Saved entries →
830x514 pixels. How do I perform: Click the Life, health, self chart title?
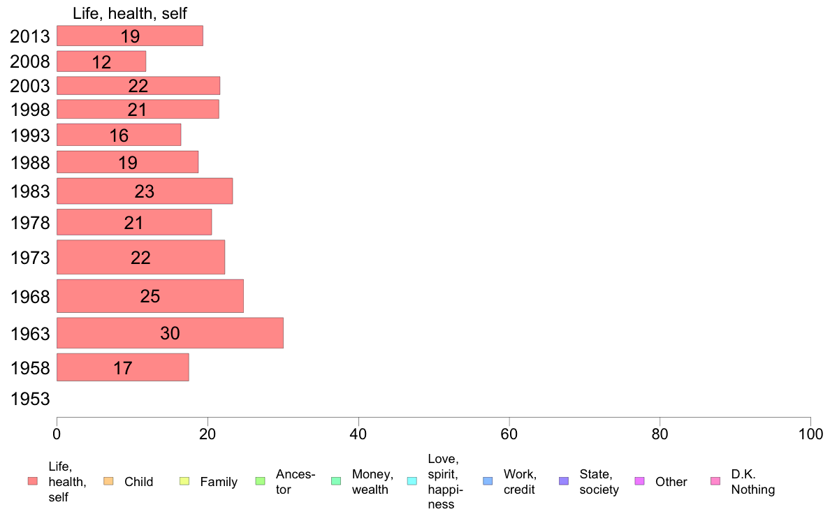click(x=130, y=13)
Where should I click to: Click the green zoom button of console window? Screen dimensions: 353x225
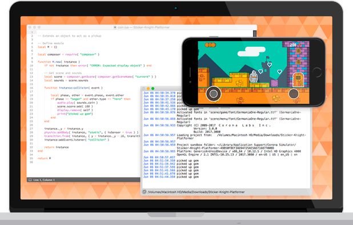(x=153, y=89)
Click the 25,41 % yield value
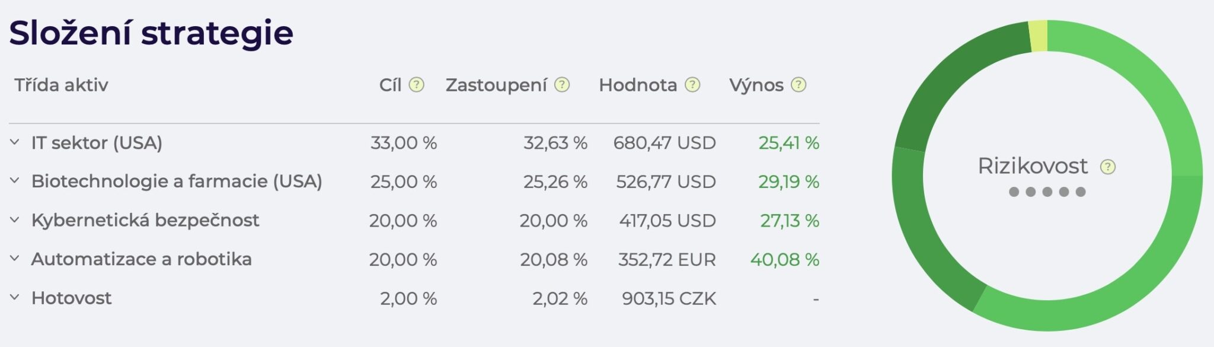 [x=789, y=143]
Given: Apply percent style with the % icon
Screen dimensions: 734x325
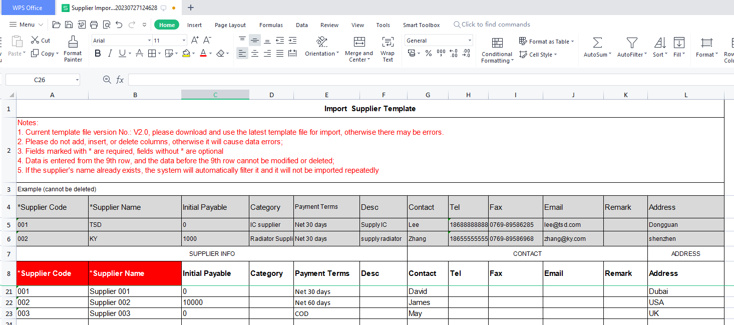Looking at the screenshot, I should click(429, 53).
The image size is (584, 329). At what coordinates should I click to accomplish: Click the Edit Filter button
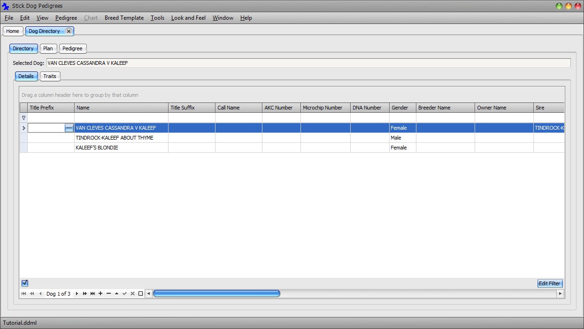(x=549, y=283)
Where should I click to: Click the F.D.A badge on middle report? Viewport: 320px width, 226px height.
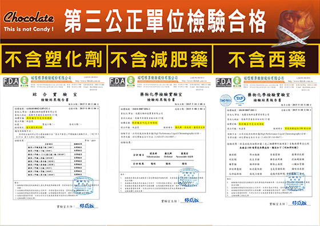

DESCRIPTION OF THE TASK → Please print the data above in its entirety, exactly, but without any picture.

YOUR SOLUTION →
830x514 pixels. How do I perform: Click the Life, health, self chart title?
click(x=130, y=13)
Where should I click to: Click the green zoom button of console window? Screen dimensions: 353x225
(x=153, y=89)
Click the 25,41 % yield value
 [x=789, y=143]
Given: Apply percent style with the % icon
Screen dimensions: 734x325
Looking at the screenshot, I should click(429, 53).
The image size is (584, 329). At what coordinates should I click to accomplish: Click the Edit Filter button
(x=549, y=283)
Where should I click to: Click the F.D.A badge on middle report? Viewport: 320px width, 226px height.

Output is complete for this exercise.